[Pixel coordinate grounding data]
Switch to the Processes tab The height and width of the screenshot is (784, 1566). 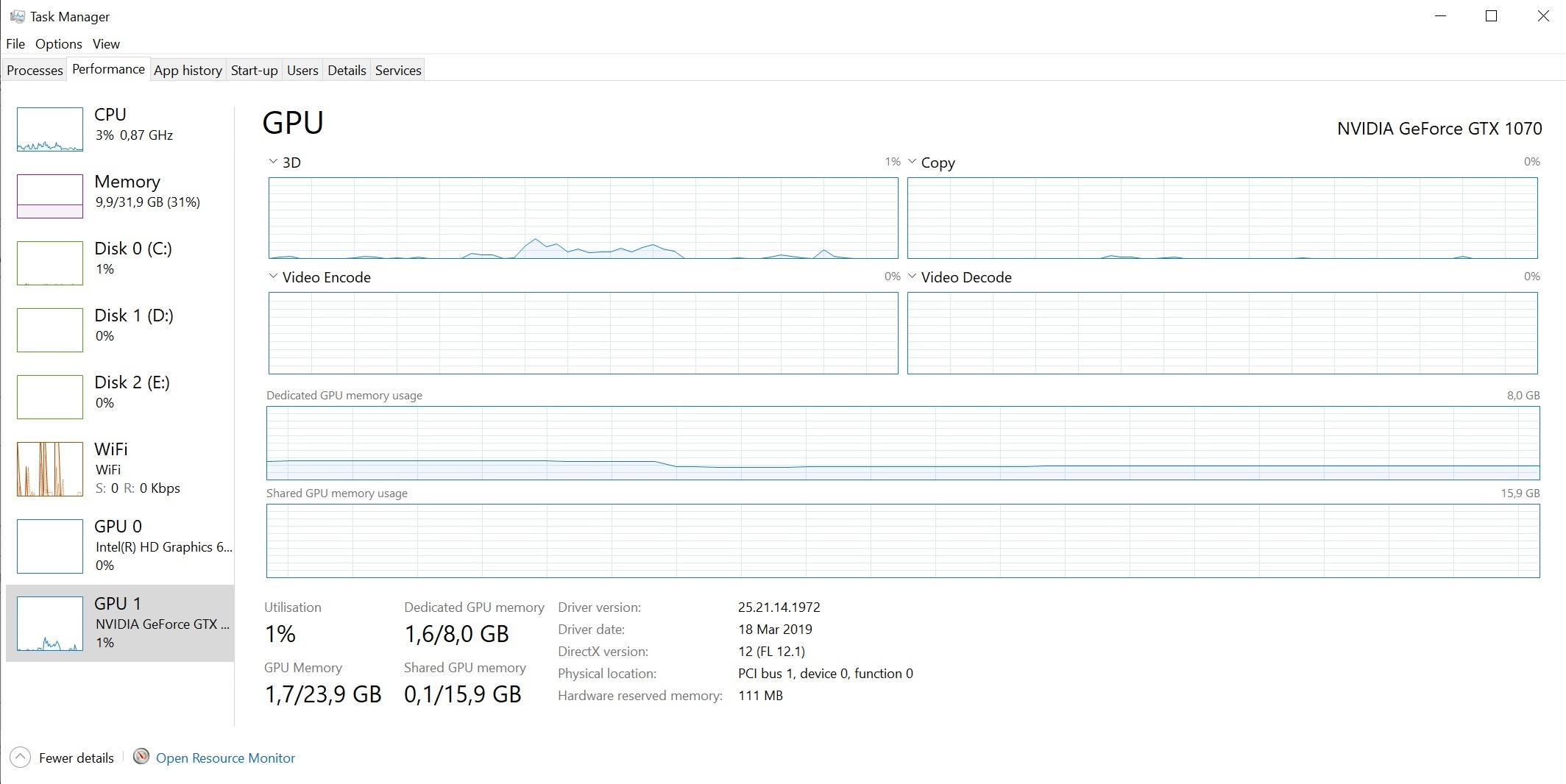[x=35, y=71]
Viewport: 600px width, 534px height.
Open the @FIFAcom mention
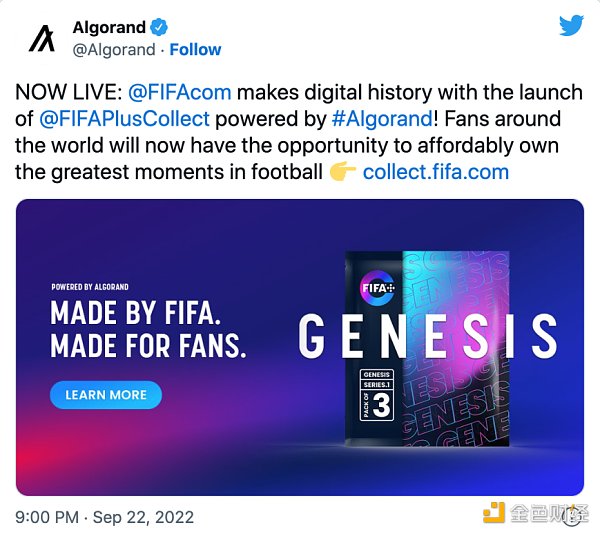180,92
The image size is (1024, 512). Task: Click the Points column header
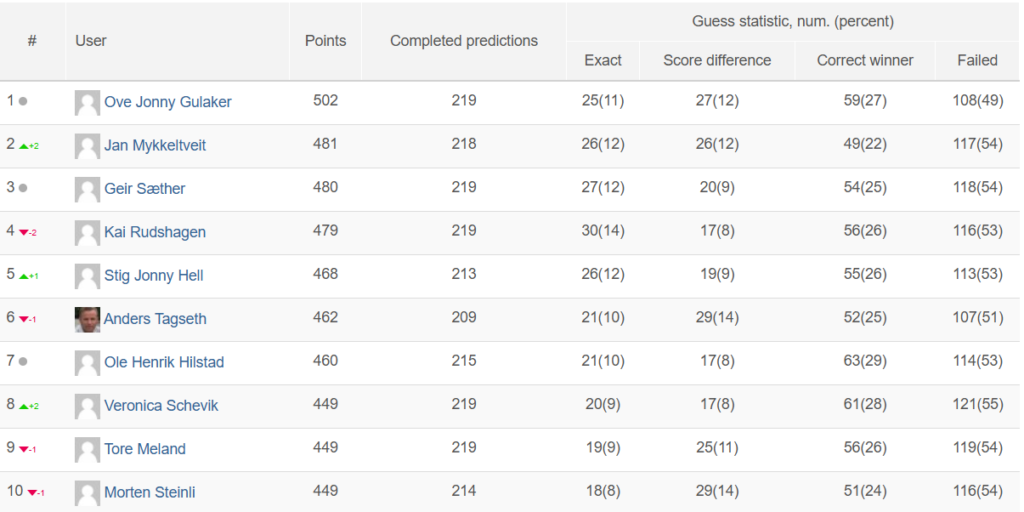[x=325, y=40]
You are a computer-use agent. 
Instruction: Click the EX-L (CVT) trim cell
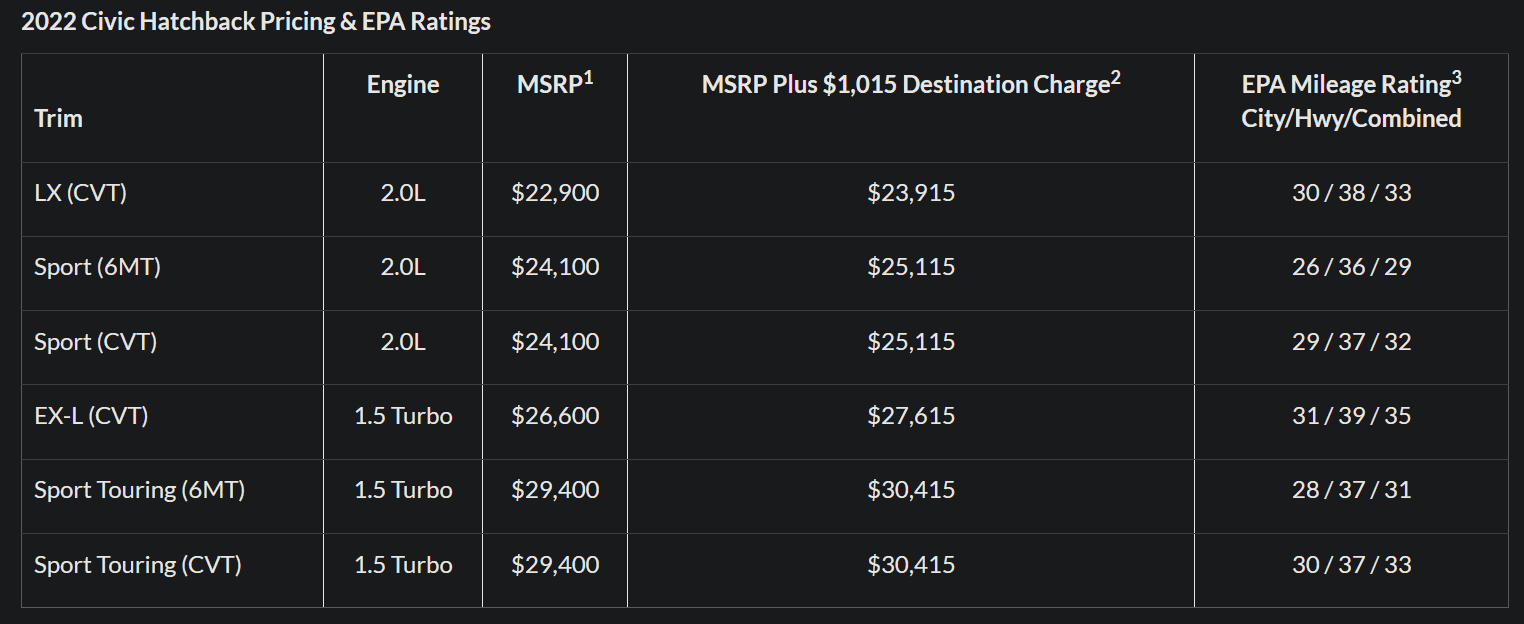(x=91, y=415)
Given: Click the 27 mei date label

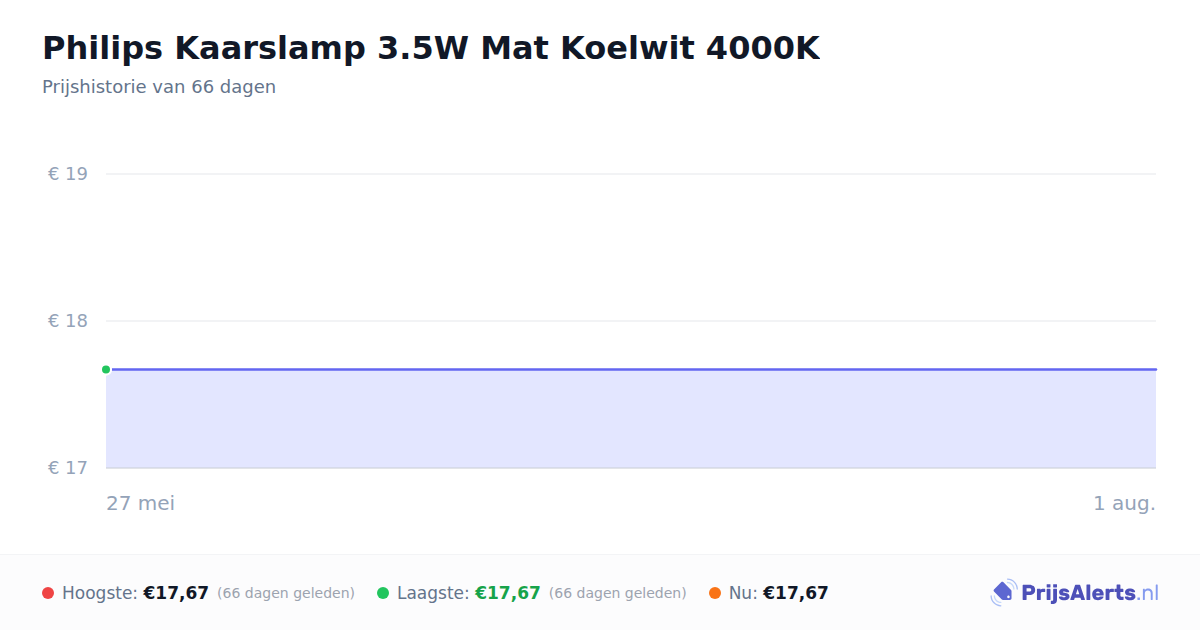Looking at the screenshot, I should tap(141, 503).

▸ **Task to complete**
What should appear is an exact copy of the lines from the one containing "Viewport: 600px width, 534px height." through the last line of the records above, pictures excluded.

▸ **Result for this exercise**
Viewport: 600px width, 534px height.
Open the @FIFAcom mention
180,92
The image size is (1024, 512). Task: Click the Points column header
[x=325, y=40]
You are a computer-use agent. 
Instruction: Click the EX-L (CVT) trim cell
(x=91, y=415)
Given: Click the 27 mei date label

Looking at the screenshot, I should tap(141, 503).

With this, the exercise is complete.